#### Data under study:
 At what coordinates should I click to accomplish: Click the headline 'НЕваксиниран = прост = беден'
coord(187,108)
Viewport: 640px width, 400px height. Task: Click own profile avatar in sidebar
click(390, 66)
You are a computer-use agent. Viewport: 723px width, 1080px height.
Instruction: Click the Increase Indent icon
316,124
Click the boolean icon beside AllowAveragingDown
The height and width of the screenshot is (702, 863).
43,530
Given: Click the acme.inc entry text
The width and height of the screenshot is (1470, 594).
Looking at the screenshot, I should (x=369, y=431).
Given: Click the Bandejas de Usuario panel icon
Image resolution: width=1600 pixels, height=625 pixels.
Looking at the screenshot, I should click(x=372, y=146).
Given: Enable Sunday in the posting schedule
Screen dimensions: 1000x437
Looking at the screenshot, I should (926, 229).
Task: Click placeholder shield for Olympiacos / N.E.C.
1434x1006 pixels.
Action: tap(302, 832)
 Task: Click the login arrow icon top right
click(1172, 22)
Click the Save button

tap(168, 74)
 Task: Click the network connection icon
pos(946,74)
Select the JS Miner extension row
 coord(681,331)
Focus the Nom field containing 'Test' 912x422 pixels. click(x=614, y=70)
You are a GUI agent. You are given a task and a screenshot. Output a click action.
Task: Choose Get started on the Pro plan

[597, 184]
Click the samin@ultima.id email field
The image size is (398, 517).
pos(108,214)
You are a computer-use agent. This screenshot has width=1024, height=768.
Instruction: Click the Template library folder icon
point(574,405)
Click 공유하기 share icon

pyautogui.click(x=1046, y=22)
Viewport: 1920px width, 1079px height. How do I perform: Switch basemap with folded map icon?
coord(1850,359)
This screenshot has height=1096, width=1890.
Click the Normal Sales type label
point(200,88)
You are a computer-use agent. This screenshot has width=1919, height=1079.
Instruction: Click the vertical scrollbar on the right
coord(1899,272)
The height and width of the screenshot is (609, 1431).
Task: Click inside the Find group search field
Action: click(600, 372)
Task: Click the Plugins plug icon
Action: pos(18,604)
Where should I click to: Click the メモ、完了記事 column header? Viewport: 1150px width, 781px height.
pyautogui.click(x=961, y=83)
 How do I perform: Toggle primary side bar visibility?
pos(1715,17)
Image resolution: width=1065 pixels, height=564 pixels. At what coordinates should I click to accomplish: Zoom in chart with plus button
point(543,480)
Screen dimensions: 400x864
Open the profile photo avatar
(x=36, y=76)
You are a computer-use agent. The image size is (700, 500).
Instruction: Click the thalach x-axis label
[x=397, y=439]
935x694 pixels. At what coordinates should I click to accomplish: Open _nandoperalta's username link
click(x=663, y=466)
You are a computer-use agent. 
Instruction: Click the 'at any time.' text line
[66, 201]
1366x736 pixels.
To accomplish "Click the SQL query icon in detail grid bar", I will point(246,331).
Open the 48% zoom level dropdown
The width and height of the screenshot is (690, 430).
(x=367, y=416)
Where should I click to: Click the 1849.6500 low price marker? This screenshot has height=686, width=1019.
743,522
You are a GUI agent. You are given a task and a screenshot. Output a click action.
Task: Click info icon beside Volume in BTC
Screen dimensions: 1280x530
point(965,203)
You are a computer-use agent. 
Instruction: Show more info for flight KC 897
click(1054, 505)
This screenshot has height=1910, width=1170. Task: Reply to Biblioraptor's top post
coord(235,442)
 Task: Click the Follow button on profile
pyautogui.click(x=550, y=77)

#### Work to be completed:
Could you retype every record above exactly as given?

#### Task answer:
 At what coordinates should I click to accomplish: Click the headline 'НЕваксиниран = прост = беден'
coord(187,108)
Viewport: 640px width, 400px height. Task: Click own profile avatar in sidebar
click(390, 66)
You are a computer-use agent. Viewport: 723px width, 1080px height.
Instruction: Click the Increase Indent icon
316,124
Click the boolean icon beside AllowAveragingDown
The height and width of the screenshot is (702, 863).
43,530
Given: Click the acme.inc entry text
The width and height of the screenshot is (1470, 594).
Looking at the screenshot, I should (x=369, y=431).
Given: Click the Bandejas de Usuario panel icon
Image resolution: width=1600 pixels, height=625 pixels.
Looking at the screenshot, I should click(x=372, y=146).
Given: Enable Sunday in the posting schedule
Screen dimensions: 1000x437
Looking at the screenshot, I should (926, 229).
Task: Click placeholder shield for Olympiacos / N.E.C.
1434x1006 pixels.
Action: tap(302, 832)
 Task: Click the login arrow icon top right
click(1172, 22)
Click the Save button

tap(168, 74)
 Task: Click the network connection icon
pos(946,74)
Select the JS Miner extension row
 coord(681,331)
Focus the Nom field containing 'Test' 912x422 pixels. click(x=614, y=70)
You are a GUI agent. You are given a task and a screenshot. Output a click action.
Task: Choose Get started on the Pro plan

[597, 184]
Click the samin@ultima.id email field
The image size is (398, 517).
pos(108,214)
You are a computer-use agent. This screenshot has width=1024, height=768.
Instruction: Click the Template library folder icon
point(574,405)
Click 공유하기 share icon

pyautogui.click(x=1046, y=22)
Viewport: 1920px width, 1079px height. How do I perform: Switch basemap with folded map icon?
coord(1850,359)
This screenshot has height=1096, width=1890.
Click the Normal Sales type label
point(200,88)
You are a computer-use agent. This screenshot has width=1919, height=1079.
Instruction: Click the vertical scrollbar on the right
coord(1899,272)
The height and width of the screenshot is (609, 1431).
Task: Click inside the Find group search field
Action: click(600, 372)
Task: Click the Plugins plug icon
Action: pos(18,604)
Where should I click to: Click the メモ、完了記事 column header? Viewport: 1150px width, 781px height.
pyautogui.click(x=961, y=83)
 How do I perform: Toggle primary side bar visibility?
pos(1715,17)
Image resolution: width=1065 pixels, height=564 pixels. At what coordinates should I click to accomplish: Zoom in chart with plus button
point(543,480)
Screen dimensions: 400x864
Open the profile photo avatar
(x=36, y=76)
You are a computer-use agent. The image size is (700, 500).
Instruction: Click the thalach x-axis label
[x=397, y=439]
935x694 pixels. At what coordinates should I click to accomplish: Open _nandoperalta's username link
click(x=663, y=466)
You are a computer-use agent. 
Instruction: Click the 'at any time.' text line
[66, 201]
1366x736 pixels.
To accomplish "Click the SQL query icon in detail grid bar", I will point(246,331).
Open the 48% zoom level dropdown
The width and height of the screenshot is (690, 430).
(x=367, y=416)
Where should I click to: Click the 1849.6500 low price marker? This screenshot has height=686, width=1019.
743,522
You are a GUI agent. You are given a task and a screenshot. Output a click action.
Task: Click info icon beside Volume in BTC
Screen dimensions: 1280x530
point(965,203)
You are a computer-use agent. 
Instruction: Show more info for flight KC 897
click(1054, 505)
This screenshot has height=1910, width=1170. Task: Reply to Biblioraptor's top post
coord(235,442)
 Task: Click the Follow button on profile
pyautogui.click(x=550, y=77)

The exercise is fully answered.